- [TRECHO DO TEXTO]:
....................
A criação de Samuel usa o microcontrolador ESP32, de baixo custo e que consome pouca energia, associado ao FreeRTOS, sistema operacional de código aberto. O conjunto do hardware foi conectado à plataforma de software livre Sinric Pro, que tem integração com a assistente virtual Alexa.

Uma interface gráfica facilita o monitoramento e controle, permitindo que usuários sem experiência técnica operem a automação da irrigação. O estudo demonstrou que a adoção de sensores interconectados em um ambiente de internet das coisas contribui significativamente para a sustentabilidade na produção de alimentos em espaços urbanos.

— O estudo torna a automação agrícola acessível a um público amplo, incluindo pequenos produtores e moradores de áreas urbanas. A solução permite que usuários gerenciem a irrigação via aplicativos — explica Samuel.
....................
- [O QUE FAZER]:
(A) Liste todas as tecnologias citadas pelo nome próprio no trecho sobre irrigação automatizada.
(B) Escreva a continuação do trecho sobre irrigação automatizada a partir da última frase.
Os itens que vêm depois são um material à parte, sem ligação com o trecho sobre irrigação automatizada.

- [DADOS DE ORIGEM]:
....................
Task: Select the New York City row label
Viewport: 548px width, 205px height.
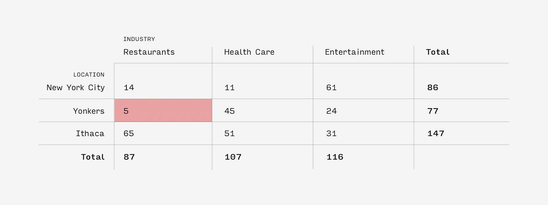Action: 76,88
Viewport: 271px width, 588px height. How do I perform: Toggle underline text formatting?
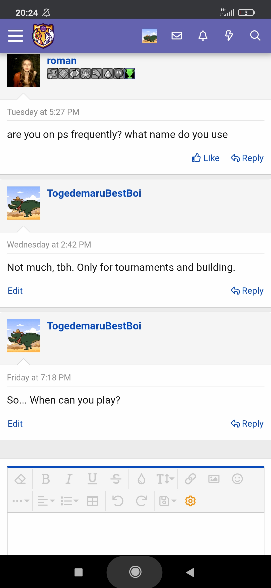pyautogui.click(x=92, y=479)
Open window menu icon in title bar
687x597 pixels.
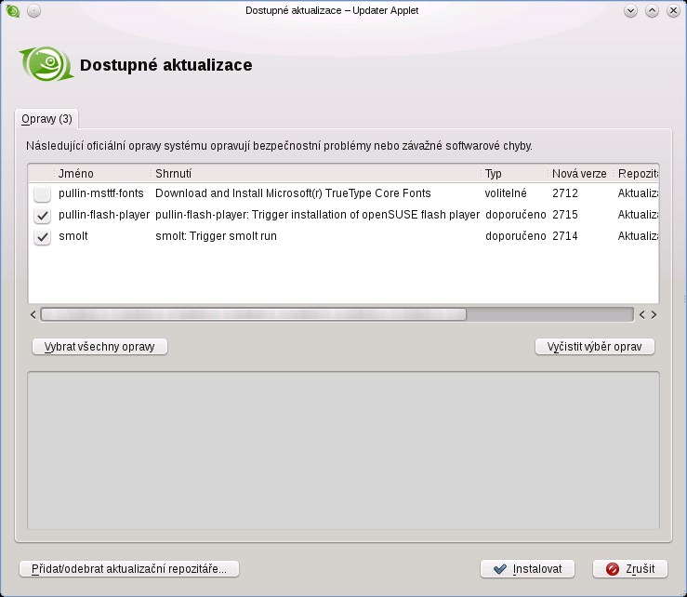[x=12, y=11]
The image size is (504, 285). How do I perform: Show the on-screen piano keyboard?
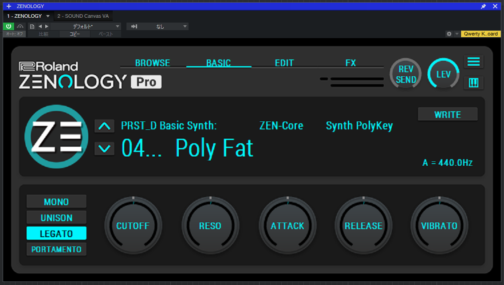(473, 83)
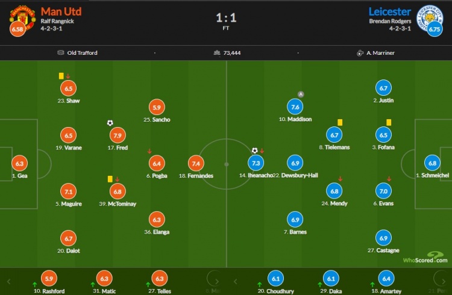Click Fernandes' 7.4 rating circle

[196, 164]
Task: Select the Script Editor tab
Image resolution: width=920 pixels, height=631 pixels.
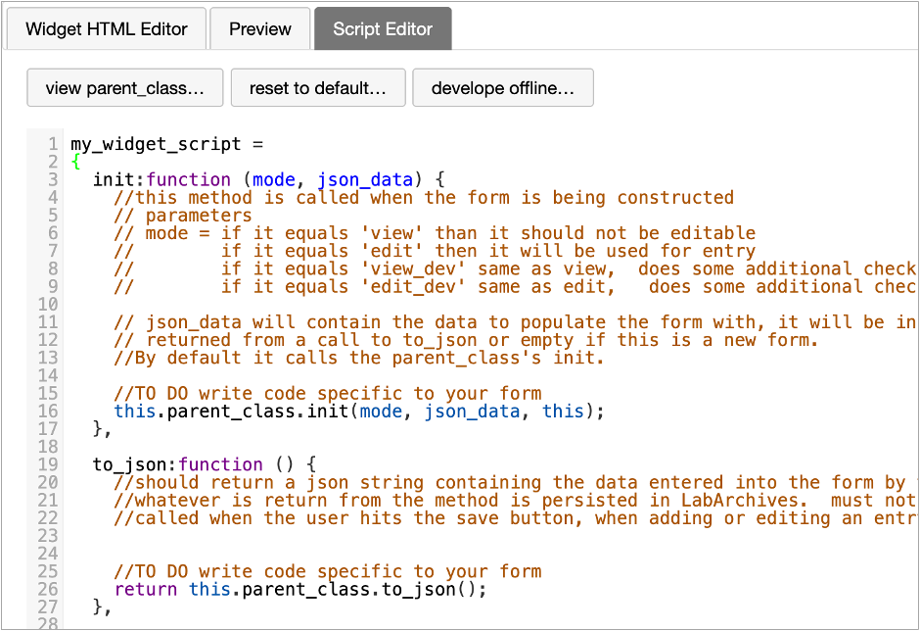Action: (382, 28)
....................
- [RESPOSTAS EM ORDEM]:
(A) ESP32, FreeRTOS, Sinric Pro, Alexa

(B)
Os sensores integrados ofereceram respostas rápidas e precisas sobre variações ambientais, racionalizando o uso da água e da energia. O sistema também foi eficiente para monitorar e regular a umidade do solo, evitando o desperdício e melhorando o crescimento das plantas.

O engenho de Samuel se revelou acessível até mesmo a pessoas com pouca familiaridade com tecnologia. O filho de agricultores pretende continuar o projeto em um programa de mestrado, aprimorando a coleta de dados por sensores e preparando o protótipo para manufatura. Entre os aperfeiçoamentos previstos está um servidor centralizado para aumentar a eficiência e a segurança.

— Ganhar o prêmio representa pra mim um processo transformador na sociedade em relação à ciência e à tecnologia, e também um incentivo para continuar desenvolvendo soluções inovadoras e inspiradoras para o nosso país — celebra.

3º lugar: Gabriel Rocha Schuab da Silva

Cria de Duque de Caxias, na Baixada Fluminense, e apaixonado por saúde pública, o biotecnólogo Gabriel Rocha Schuab da Silva, de 26 anos, ganhou o terceiro lugar na categoria Ensino Superior com sua pesquisa que ressalta o papel da integração de dados na tomada de decisões para o controle e prevenção das arboviroses, como a dengue, a chikungunya e a zika, no Estado do Rio.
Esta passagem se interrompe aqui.